Our HYPOTHESES are that 1) similar to IBS, visceral hypersensitivity may play a role in the pathogenesis of IPS, and 2) amitriptyline, a safe and effective agent for patients with IBS, will be more effective than placebo in alleviating symptoms and improving quality of life in patients with IPS. The AIMS of the study are to 1) investigate visceral hypersensitivity using barostat examination of the pouch; 2) conduct a randomized, placebo-controlled clinical trial evaluating the use of amitriptyline in IPS.

Study Type: Interventional

Study Design: Treatment, Non-Randomized, Double-Blind, Placebo Control, Single Group Assignment, Safety/Efficacy Study

Intervention(s) in this Clinical Trial

• Procedure: Electronic Barostat

• Inclusion Criteria:(must meet ALL of the following criteria);
• Having a history of UC and more than 1 year from TPC/IPAA
• Meet diagnostic criteria of IPS, i.e.
• Symptoms of diarrhea and abdominal pain, with PDAI symptoms score > (range 2-6).
• Duration of symptoms > 12 weeks in the preceding 12-months period
• Pouch endoscopy shows no evidence of inflammation of the ileal pouch and rectal cuff
• No antibiotic therapy, aspirin, or non-steriodal anti-inflammatory drugs for 2 weeks prior to entry into the study; no antidepressant and or anti-anxiety medicines for at least 4 weeks.
• Exclusion Criteria:(may meet ANY of the following criteria);
• A history of development of side effects from amitriptyline
• IPAA for FAP; celiac disease; chronic pouchitis; Crohn's disease; pouch stricture or anastomotic leak
• Urinary retention, glaucoma, use of MAO inhibitors within past 14 days; acute recovery phase following myocardial infarction; pregnancy
• Psychiatric disorder, including major depression, which requires medical therapy

Gender Eligibility for this Clinical Trial: Both

Minimum Age for this Clinical Trial: 18 Years

Maximum Age for this Clinical Trial: N/A

Are Healthy Volunteers Accepted for this Clinical Trial?: No

Lead Sponsor: National Institute of Diabetes and Digestive and Kidney Diseases (NIDDK)

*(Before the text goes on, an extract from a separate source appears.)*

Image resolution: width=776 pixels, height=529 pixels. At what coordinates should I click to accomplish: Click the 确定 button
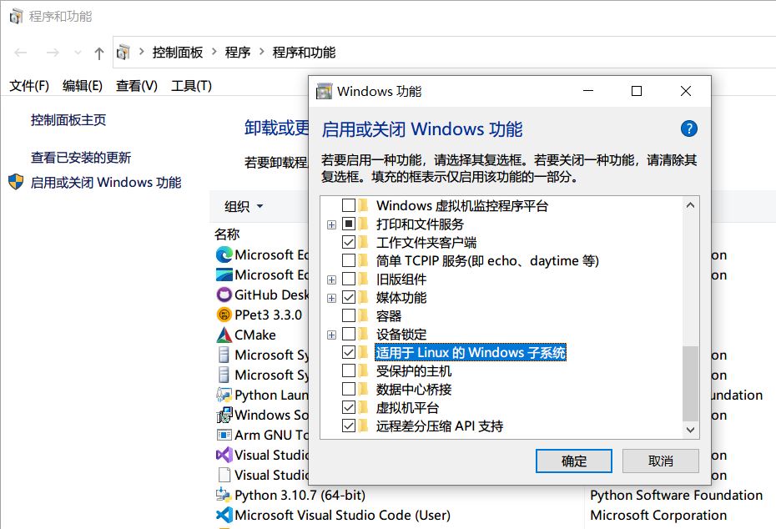[x=574, y=461]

Overall Clinical Trial Officials and Contacts

Bo Shen, M.D. Principal Investigator The Cleveland Clinic  

Information obtained from ClinicalTrials.gov on August 29, 2008

Link to the current ClinicalTrials.gov record. http://clinicaltrials.gov/show/NCT00293553

Study ID Number: DK67275

ClinicalTrials.gov Identifier: NCT00293553

Health Authority: United States: Federal Government